Outbound transmission delay The amount of time in milliseconds that the SafeLinx Server delays the transmission of packets to the SafeLinx Client. Transmission delays enable the SafeLinx Server to join multiple packets and reduce the number of acknowledgments.
Enable client-side multi-packet buffering Select this field if you want SafeLinx Clients to join multiple packets together when they transmit data to the SafeLinx Server. Joining packets decreases the total number of packets and makes more efficient use of the transport layer.
Enable server-side multi-packet buffering Select this field if you want the SafeLinx Server to join multiple packets together when it transmits data to SafeLinx Clients. Joining packets decreases the total number of packets and makes more efficient use of the transport layer.
Maximum size of a multi-packet buffer The maximum number of bytes of data that can be transmitted as a single chunk.
Minimum free space required to load packets The minimum amount of space in bytes that the buffer must contain before more data is added to it.
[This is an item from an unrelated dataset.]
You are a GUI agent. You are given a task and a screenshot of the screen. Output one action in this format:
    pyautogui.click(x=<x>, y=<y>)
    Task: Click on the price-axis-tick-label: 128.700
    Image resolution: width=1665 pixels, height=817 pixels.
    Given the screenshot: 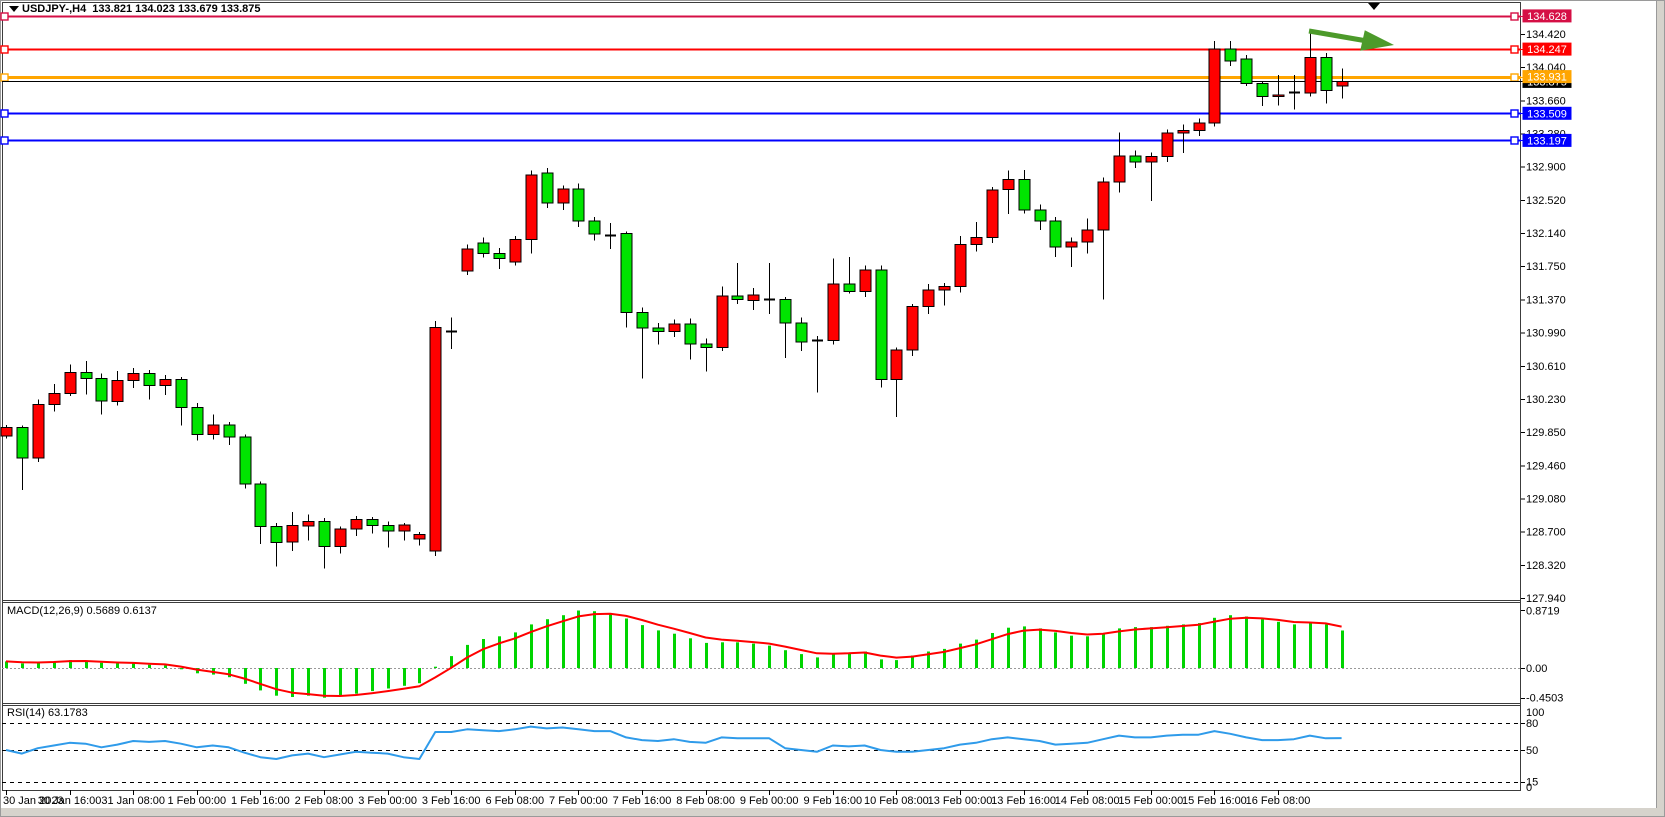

The buffer contains the data that is transmitted as a single chunk.
TCP protocol optimization Select this field if you want SafeLinx Clients that connect through an MNC that uses this transport profile to attempt TCP optimization.
TCP retransmit suppression timer If TCP optimization is enabled, this field specifies the amount of time that retransmitted packets are blocked from delivery.
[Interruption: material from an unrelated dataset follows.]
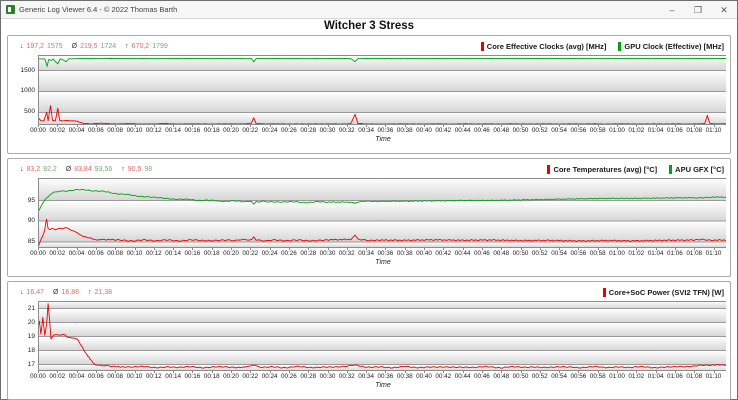 This screenshot has width=738, height=400. I want to click on stat-max: ↑ 670,2 1799, so click(146, 46).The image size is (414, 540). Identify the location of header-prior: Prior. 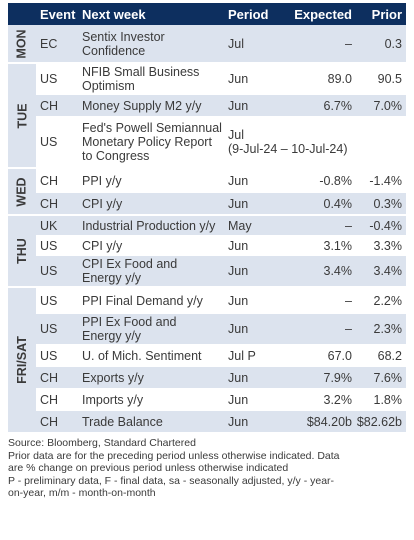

Packet burst rate The number of packets that are transmitted before the SafeLinx Server waits for acknowledgment. Transmission resumes after an acknowledgment is received.
Maximum number of retransmits The number of times that a packet can be retransmitted before it is discarded and the session is reset.
TCP receive window size The maximum amount of data, in bytes, that can be transmitted before an acknowledgment is received.
Network filters Select filters to specify whether the SafeLinx Client can use certain protocols and ports to send traffic. In this way, the SafeLinx Client can prevent bandwidth delays and possibly avoid unwarranted network charges. You can choose one of the default filters or create your own.
TCP-Lite service Select an option in this field if you want to use a TCP-Lite service as the transport for SafeLinx Clients that connect through an MNC that uses this profile. TCP-Lite services provide more efficient communication in high-latency, low-bandwidth networks. If you do not select a TCP-Lite option, the standard transmission control protocol (TCP) is used.